## [QUOTED PASSAGE]
— START —

For the Musing Mind Podcast, my conversation with basic income expert Karl Widerquist was postponed - we’ll be speaking in a few days. So there’s still time to send in questions, concerns, and curiosities about UBI by responding to this email.
I’m pursuing future podcast conversations with folks like Mariana Mazzucato and Jason Hickel, ‘untraditional’ economists who are revitalizing economic theory for the 21st century. Any tips on folks in this field would be much appreciated (especially if they have ties to contemplative practice/consciousness).
New Essay: Some Economics of Abundance
The essay explores what a shift from scarcity to abundance in the realm of economics might actually mean, and how we might actually get there.
The main question:
“What if, for the first time in the history of sentient life on earth, humans in the 21st century have enough accumulated cultural technologies, ingenuity, and wealth to discard the condition and dynamics of scarcity as life’s organizing principle?”
I try to be specific and policy minded, exploring wealth distribution, taxes, and the dynamics of capital.
For example, there’s something I call the magnetics of money. Put simply, the nature of capital is such that the more of it you have, the easier it becomes to make more. After a certain point of accumulation, capital begins to attract other capital. But only after a high degree of accumulation.
Which looks like this:

One of the projects that might help bring about a post-scarcity economy is to flip this graph over, so that the dynamic is reversed. How can we design the economic system so that capital is easy to acquire at lower levels, and gets progressively more difficult to accumulate as you get into higher levels of concentration (one approach to doing so is democratizing access to capital, by converting capital held in private ownership into public goods with non-rivalrous, non-excludable dynamics)?

I go on to explore the idea of Universal Basic Income through the anarchist lens of a revolution that manifests in everyday life, and from there, scales up as an emergent phenomenon, an emergent revolution that derives its character from the new decisions people would make if afforded freedom from the dominant imperative to earn their living.
But as counterweight to the excursion into tax policy and wealth distribution, I allow myself a bit of musing on the philosophy of abundance:
“An economic abundance would invert the logic of daily life. Utilitarian labor - that is, work not for itself, but for earning - would recede to the margins. Any further labor taken on would become increasingly voluntary, uncoerced by the imperative to earn one’s living that incentivizes commodified life-forms.

— END —

## [GIVEN TASK A]
In the newsletter, what name does the author give to the way capital attracts more capital once enough has accumulated?
The newsletter and the records that follow it have no connection to each other.

## [SOURCE MATERIAL]
— START —

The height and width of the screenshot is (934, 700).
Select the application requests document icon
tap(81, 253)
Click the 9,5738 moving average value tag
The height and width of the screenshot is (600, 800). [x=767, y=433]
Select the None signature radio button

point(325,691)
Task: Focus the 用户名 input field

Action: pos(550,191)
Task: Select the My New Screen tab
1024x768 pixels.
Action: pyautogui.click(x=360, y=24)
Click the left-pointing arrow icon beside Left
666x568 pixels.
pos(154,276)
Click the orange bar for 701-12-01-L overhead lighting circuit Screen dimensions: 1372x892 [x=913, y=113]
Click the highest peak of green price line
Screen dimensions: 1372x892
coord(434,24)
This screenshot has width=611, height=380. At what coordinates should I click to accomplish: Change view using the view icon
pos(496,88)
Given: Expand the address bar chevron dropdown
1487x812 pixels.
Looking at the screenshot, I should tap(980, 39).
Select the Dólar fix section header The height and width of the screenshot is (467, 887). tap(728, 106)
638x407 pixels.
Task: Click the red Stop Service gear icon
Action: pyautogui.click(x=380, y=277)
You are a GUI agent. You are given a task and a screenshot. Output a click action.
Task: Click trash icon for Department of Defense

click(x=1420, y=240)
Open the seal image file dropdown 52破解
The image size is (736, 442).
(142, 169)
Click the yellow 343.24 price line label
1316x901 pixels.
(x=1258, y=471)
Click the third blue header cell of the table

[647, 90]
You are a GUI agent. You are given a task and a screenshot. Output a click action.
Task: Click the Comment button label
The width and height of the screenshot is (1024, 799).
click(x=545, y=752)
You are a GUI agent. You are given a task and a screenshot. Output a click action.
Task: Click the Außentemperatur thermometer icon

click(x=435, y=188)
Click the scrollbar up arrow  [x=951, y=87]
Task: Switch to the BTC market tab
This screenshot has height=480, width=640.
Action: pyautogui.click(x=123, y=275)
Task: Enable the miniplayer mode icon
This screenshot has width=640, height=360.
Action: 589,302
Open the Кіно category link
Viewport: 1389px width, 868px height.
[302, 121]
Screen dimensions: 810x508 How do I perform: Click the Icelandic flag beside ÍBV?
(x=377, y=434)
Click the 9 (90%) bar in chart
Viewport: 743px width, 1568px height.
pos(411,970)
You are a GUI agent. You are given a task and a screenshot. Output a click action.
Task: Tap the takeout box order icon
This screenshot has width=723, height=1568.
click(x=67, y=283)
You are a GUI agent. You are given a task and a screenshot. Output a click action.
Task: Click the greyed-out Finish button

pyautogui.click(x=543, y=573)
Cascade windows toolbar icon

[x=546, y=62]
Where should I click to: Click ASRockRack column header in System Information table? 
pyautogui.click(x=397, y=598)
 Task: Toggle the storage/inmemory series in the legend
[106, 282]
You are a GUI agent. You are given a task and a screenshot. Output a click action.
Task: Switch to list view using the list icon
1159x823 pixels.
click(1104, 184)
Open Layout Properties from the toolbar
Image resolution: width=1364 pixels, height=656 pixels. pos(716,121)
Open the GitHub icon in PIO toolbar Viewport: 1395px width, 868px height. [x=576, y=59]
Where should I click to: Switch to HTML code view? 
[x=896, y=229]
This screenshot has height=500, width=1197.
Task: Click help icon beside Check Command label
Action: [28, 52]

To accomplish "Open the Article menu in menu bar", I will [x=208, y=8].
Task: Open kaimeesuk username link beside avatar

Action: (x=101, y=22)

— END —

## [GIVEN TASK B]
Convert the stretch of the records from the line containing "will [x=208, y=8]." through the end of the records into a JSON list of strings, one string per line, with blank lines omitted.

## [FINISHED ANSWER A]
The magnetics of money.

## [FINISHED ANSWER B]
[
  "To accomplish \"Open the Article menu in menu bar\", I will [x=208, y=8].",
  "Task: Open kaimeesuk username link beside avatar",
  "Action: (x=101, y=22)"
]